I sold my first piece of furniture today. A huge bookshelf that in the past has held my disgusting collection of books I haven't read was pawned off to the good Ross ... something or other. And it is both satisfying and just another sign of how completely different my life is about to become.
I'm at just under two weeks before I pack up all of my belongings and hit the road and let me tell you I am a ball of conflicting emotions. Excitement, happiness, sadness, nervousness - nearly every emotion I could have crackling through my body right now is pretty much gut punching me on a daily basis. My room is a cluttered mess of books and clothes all needing to be taken somewhere for sale or donation. My social calender has to the potential to be fuller than it has, well, ever as my friends and foes from across the Seattle spectrum are checking in one last time before I hit the open road. My computer, my sweet sweet desktop computer that has treated me so well in the years past has been sold to my equally transitory brother. And most exciting of all Alex, sweet Alex, just purchased an avocado colored desk to fill the space of a sea-faring chest and to give me a bit of room to write and collect my thoughts. I could not be more excited.
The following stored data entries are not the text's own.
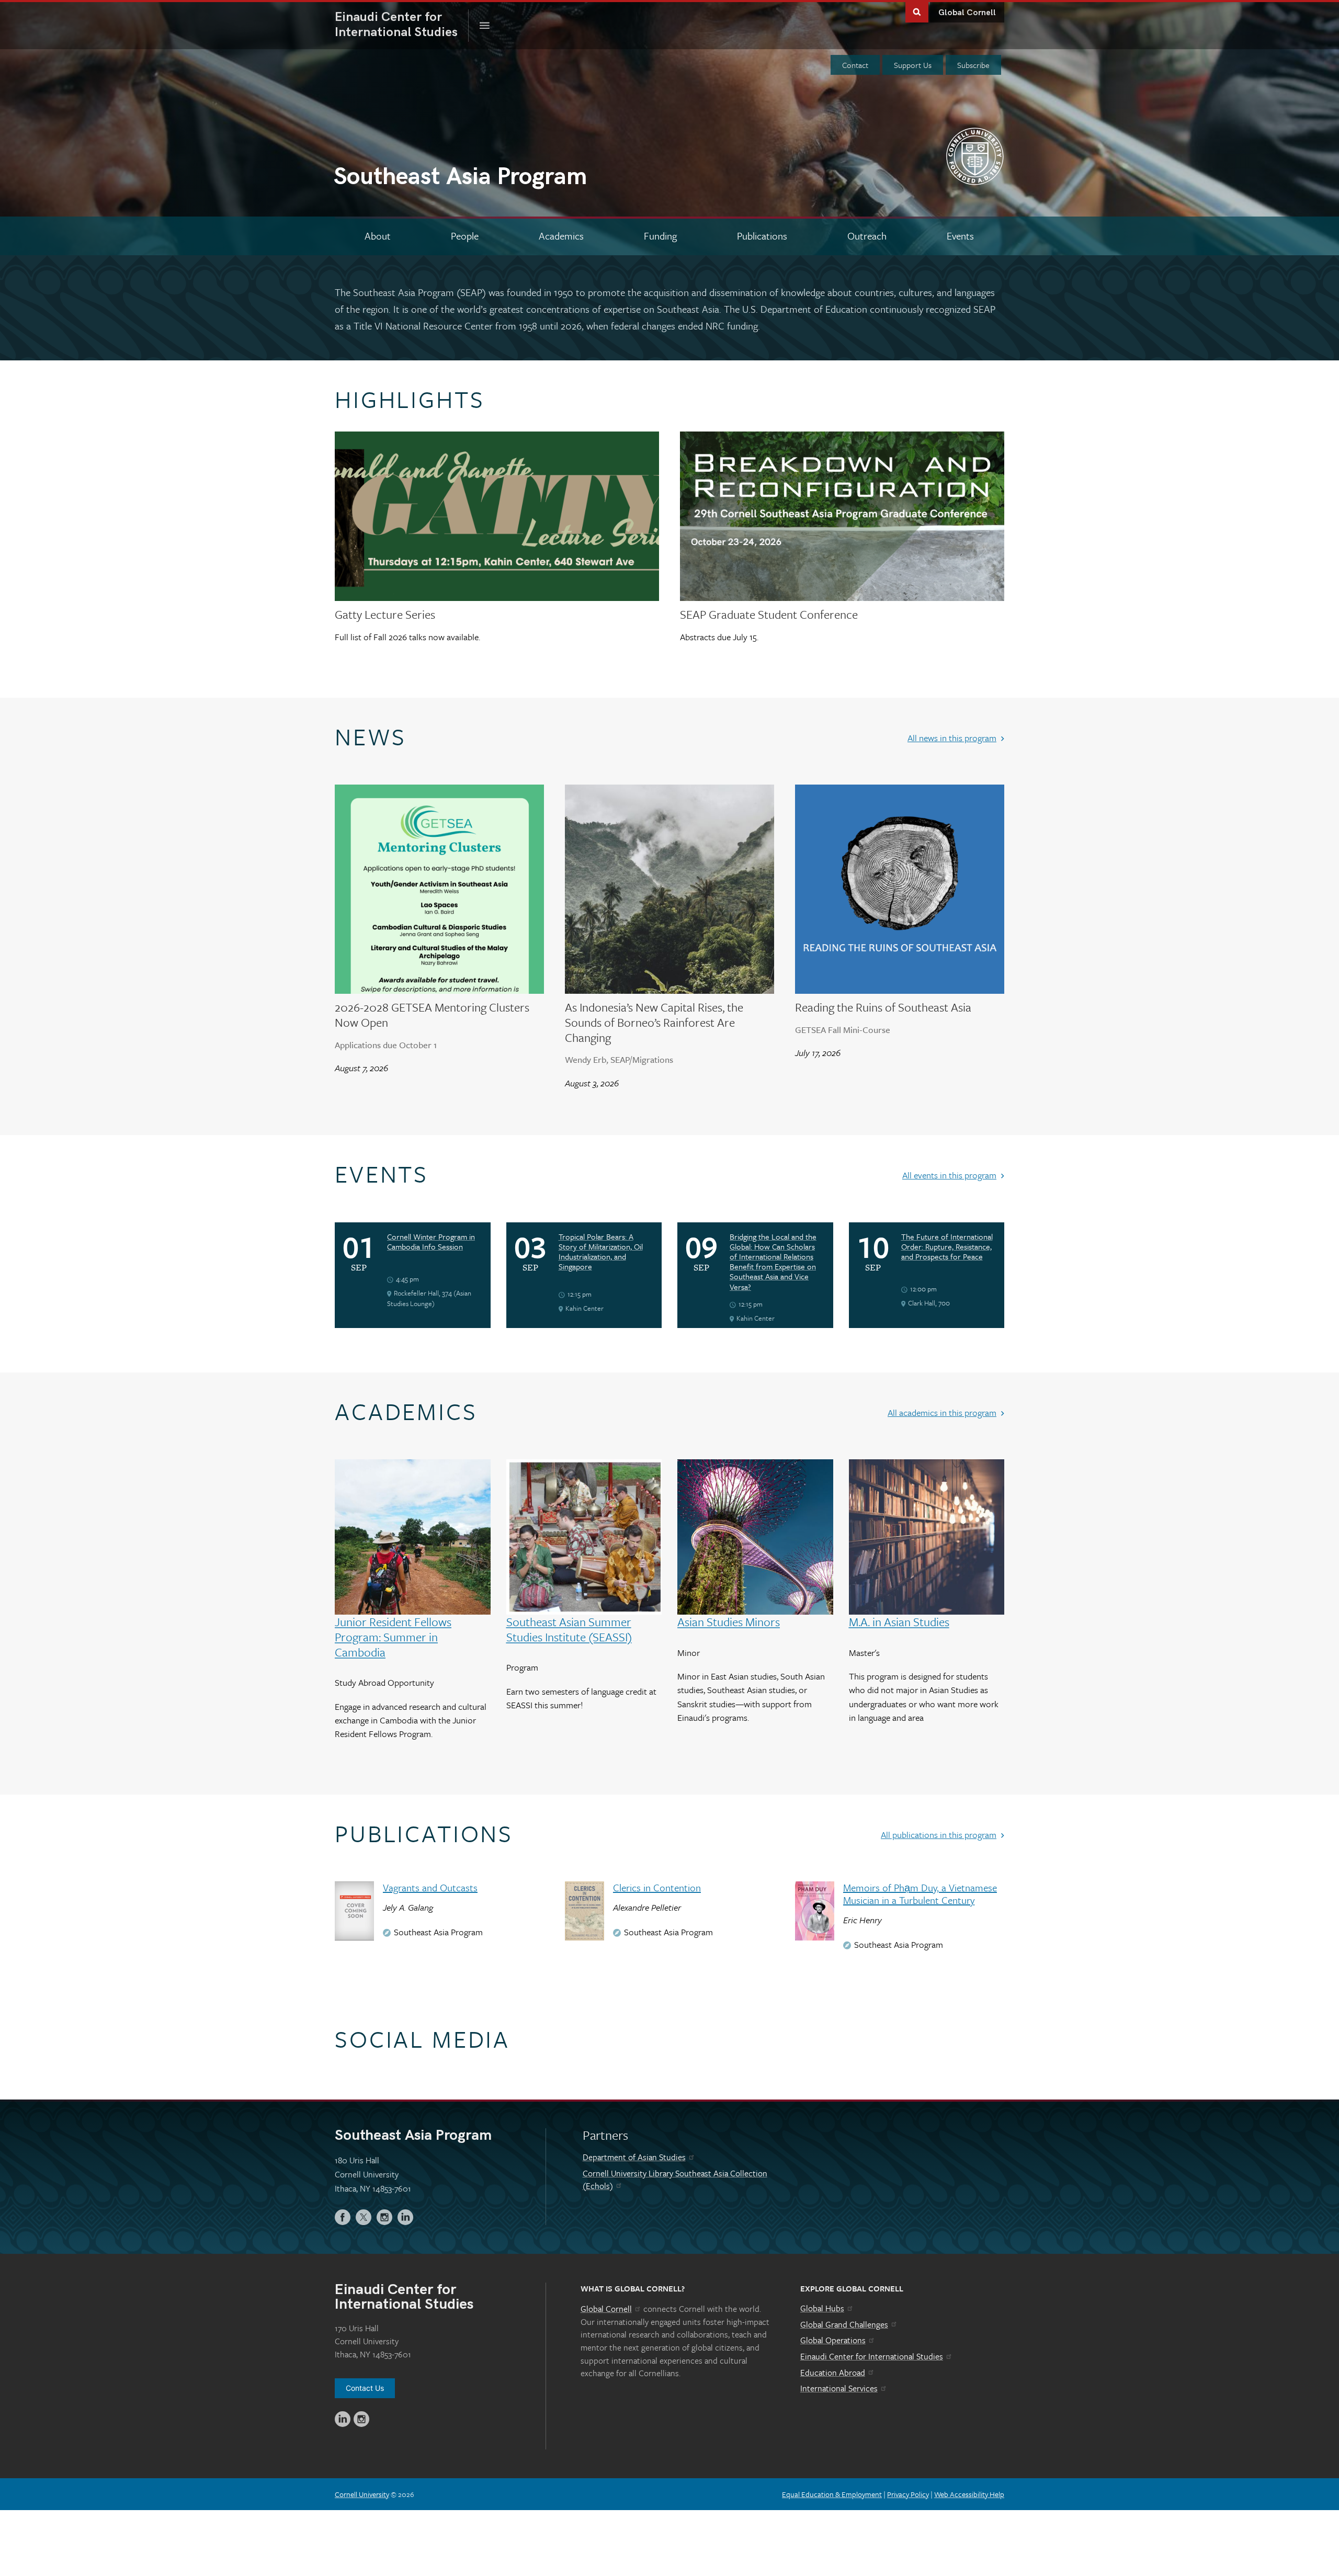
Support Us (913, 65)
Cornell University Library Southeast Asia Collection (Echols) (675, 2179)
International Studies (402, 24)
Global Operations (833, 2340)
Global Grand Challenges (844, 2324)
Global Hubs (822, 2308)
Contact (855, 65)
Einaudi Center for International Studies (871, 2356)
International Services (839, 2388)
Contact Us (365, 2388)
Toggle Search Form (916, 11)
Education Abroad (832, 2372)
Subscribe (973, 65)
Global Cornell (967, 13)
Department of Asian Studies (634, 2157)
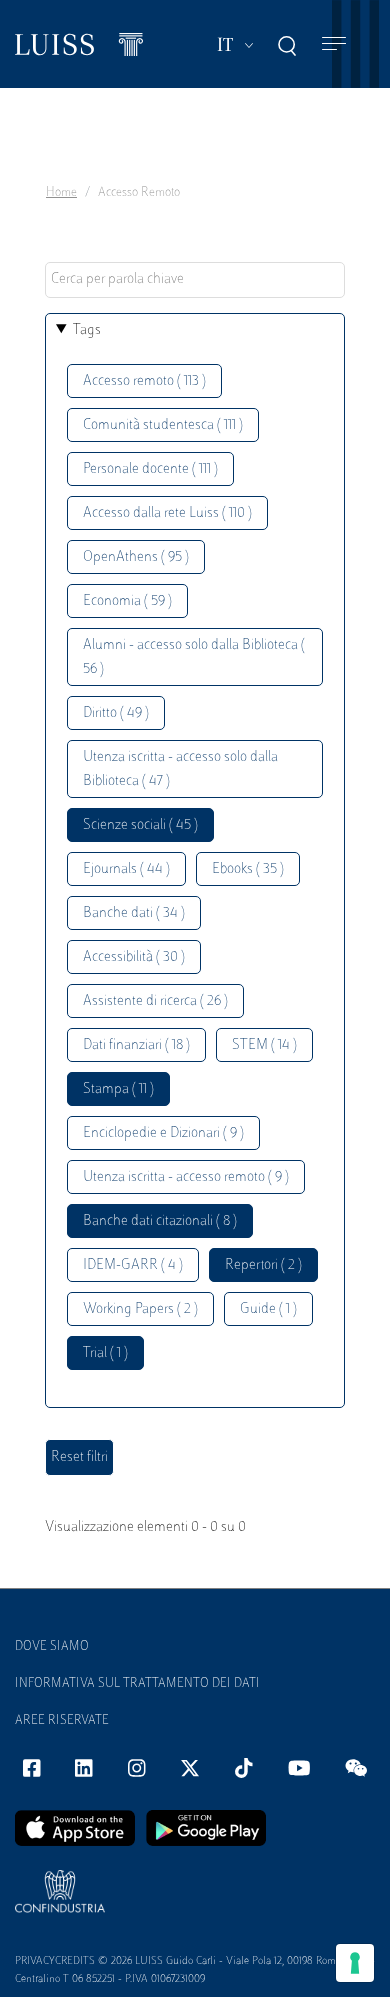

I'm sure this will be the main source of all my blathering as the week(s) proceed, so please bear with me, I'm a little nervous and I tend to ramble when so.
As much nervous energy might be coursing through me right now, I was finally, FINALLY able to power through the last hour and ten minutes of Martin Scorsese's The Last Temptation of Christ (70) last night. It's a strange film, way too long, and paced in a way you might call glacial and my biggest fault came with where Scorsese chose to focus his attentions. The title of the film, The Last Temptation of Christ (70) describes the final forty minutes of the movie and Jesus' choice not to stay on the cross, but instead to succumb to Satan's offer of living the life of a normal man. Thus, you see Jesus having a child, you see Jesus getting old and raising a family, and of course you see poor Jesus' sweet little world falling prey to Satanic forces. My question is why did Scorsese feel the need to spend two hours prior to this showcasing the life and times of Jesus? I wanted more of this final temptation business, what Jesus' life as a man was like, but instead I got treated to a humanistic portrayal of the Son of God ... that took me almost two weeks to finally get through. Nonetheless, I'm grateful that I made it through this film and even more grateful that I can mark another Scorsese film seen.
I'm still in the midst of a long haul here folk, but after Bergman's opera, it starts to look up a bit.